By AARON BANDLER

JNS

The Nysmith School, a private institution in Herndon, Va., discriminated against a Jewish family, which complained about “persistent and severe” anti-Semitism, by expelling its three children, according to a complaint that the Louis Brandeis Center for Human Rights Under Law filed with the office of the Virginia attorney general.

Blaming The Victim

The 40-year-old Northern Virginia school, where tuition runs from about $31,500 to $46,600 and which has an enrollment of about 500, refused to act to curb Jew-hatred on its campus and even told the parents, Brian Vazquez and Dr. Ashok Roy, that their daughter had to “toughen up,” per the 17-page complaint.

The parents told the school’s headmaster, Ken Nysmith, whose mother, Carole Nysmith, founded the school, in February that their 11-year-old daughter faced anti-Semitic bullying from other students.

Classmates told the daughter, who is now 12, that Jews “deserve to die because of what is happening in Gaza” and “taunted her about the death of her uncle, saying that they were glad he died in the Oct. 7 attack, even though he had died years earlier,” the complaint states. (Vazquez is of Ashkenazi Jewish heritage, and the family, which includes twin 12-year-olds and an 8-year-old, identifies as Jewish, the complaint adds.)

Nysmith told the parents that the school would handle the situation promptly, but didn’t appear to act, according to the complaint. (JNS sought comment from the school.)

The complaint further alleges that shortly after the parents met with the headmaster, the school canceled its annual program, in which a Holocaust survivor addresses students, out of “concern that the event might inflame emotions within the Nysmith School community in light of the Israel-Gaza conflict.”

The next day, per the complaint, the school raised a Palestinian flag in the gym, alongside other flags, including the Israeli flag, and the antisemitic harassment against the 11-year-old girl worsened, including classmates allegedly telling her that “everyone hates Jews” and “nobody likes you.”

“Toughen up”

The parents again met with Nysmith, who told them that a staff member had spoken to the offending students. He also told the parents that their daughter ought to “toughen up” and dismissed their concerns that the Palestinian flag might further incite hatred, the complaint states.

When Vazquez told Nysmith that it could be seen as anti-Semitic to cancel the Holocaust survivor’s speech for fear of inflaming emotions and then raise a Palestinian flag, the headmaster demanded to know whether he was being called anti-Semitic.

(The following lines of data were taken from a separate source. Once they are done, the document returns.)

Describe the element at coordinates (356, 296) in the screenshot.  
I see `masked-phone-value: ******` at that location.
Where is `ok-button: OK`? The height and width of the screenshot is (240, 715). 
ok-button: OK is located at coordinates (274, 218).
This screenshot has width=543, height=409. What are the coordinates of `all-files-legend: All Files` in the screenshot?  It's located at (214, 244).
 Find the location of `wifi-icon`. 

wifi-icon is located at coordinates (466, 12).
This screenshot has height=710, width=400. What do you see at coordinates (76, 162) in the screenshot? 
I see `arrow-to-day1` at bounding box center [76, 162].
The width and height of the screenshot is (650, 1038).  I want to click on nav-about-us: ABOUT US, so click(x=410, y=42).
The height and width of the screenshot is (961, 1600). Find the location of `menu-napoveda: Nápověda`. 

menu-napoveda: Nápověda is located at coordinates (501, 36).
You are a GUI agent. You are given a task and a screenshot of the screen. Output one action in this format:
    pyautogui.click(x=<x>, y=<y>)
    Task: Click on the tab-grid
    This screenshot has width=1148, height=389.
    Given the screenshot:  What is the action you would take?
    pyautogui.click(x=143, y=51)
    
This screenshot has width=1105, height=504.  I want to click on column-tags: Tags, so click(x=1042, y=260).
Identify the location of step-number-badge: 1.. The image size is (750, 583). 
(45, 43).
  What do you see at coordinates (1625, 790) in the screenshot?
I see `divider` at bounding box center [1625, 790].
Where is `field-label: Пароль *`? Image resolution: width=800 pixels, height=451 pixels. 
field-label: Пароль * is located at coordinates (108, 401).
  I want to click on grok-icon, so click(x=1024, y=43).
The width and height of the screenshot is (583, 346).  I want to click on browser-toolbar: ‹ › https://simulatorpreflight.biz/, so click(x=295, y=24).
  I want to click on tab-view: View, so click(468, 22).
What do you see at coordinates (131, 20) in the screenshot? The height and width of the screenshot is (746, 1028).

“Mr. Vazquez and Dr. Roy immediately responded that they were not saying that,” per the complaint. “Mr. Nysmith, visibly agitated, abruptly stood up and told them they had to leave, which they did.”

Children Punished

A couple of days later, the headmaster informed the parents that all three of their children were expelled because what they said in the meeting “make it clear that you have a profound lack of trust in both me and the school,” the complaint states.

“I felt very clearly that you do not think Nysmith is the right school for your family, and the longer we try to ignore that reality, the more pain it will cause your children,” the headmaster allegedly wrote in the letter. (The complaint also alleges that the school denied the couple’s daughter a medal and didn’t return her or her siblings’ belongings for months.)

“Mr. Nysmith’s expulsion of the children from the only school they had ever known has devastated them,” according to the complaint. “The expulsion has caused, among other things, emotional trauma, social disruption, loss of friendships and loss of academic routine.”

“It also has impaired their academic, social and emotional development,” per the complaint. “They also have suffered a profound loss of well-being and trust.”

Normalization Of Bias

“The administration not only dismissed this family’s pain and humiliation, but allowed an atmosphere that fostered anti-Semitism,” stated Kenneth Marcus, founder and chairman of the Brandeis Center and a former U.S. assistant secretary of education for civil rights.

“Through its actions, the administration sent a clear message: bullying is acceptable, as long as it’s against Jewish families,” he stated. “We must all emulate the strength of these parents and their children and stand up to anti-Semitism and its perpetrators, as difficult as it may be.”

“It is high time for public moral outrage,” he added. “The normalization of anti-Semitism must stop.”

Jason Miyares, attorney general of Virginia, wrote, “These are disturbing allegations. My office is actively looking into it.”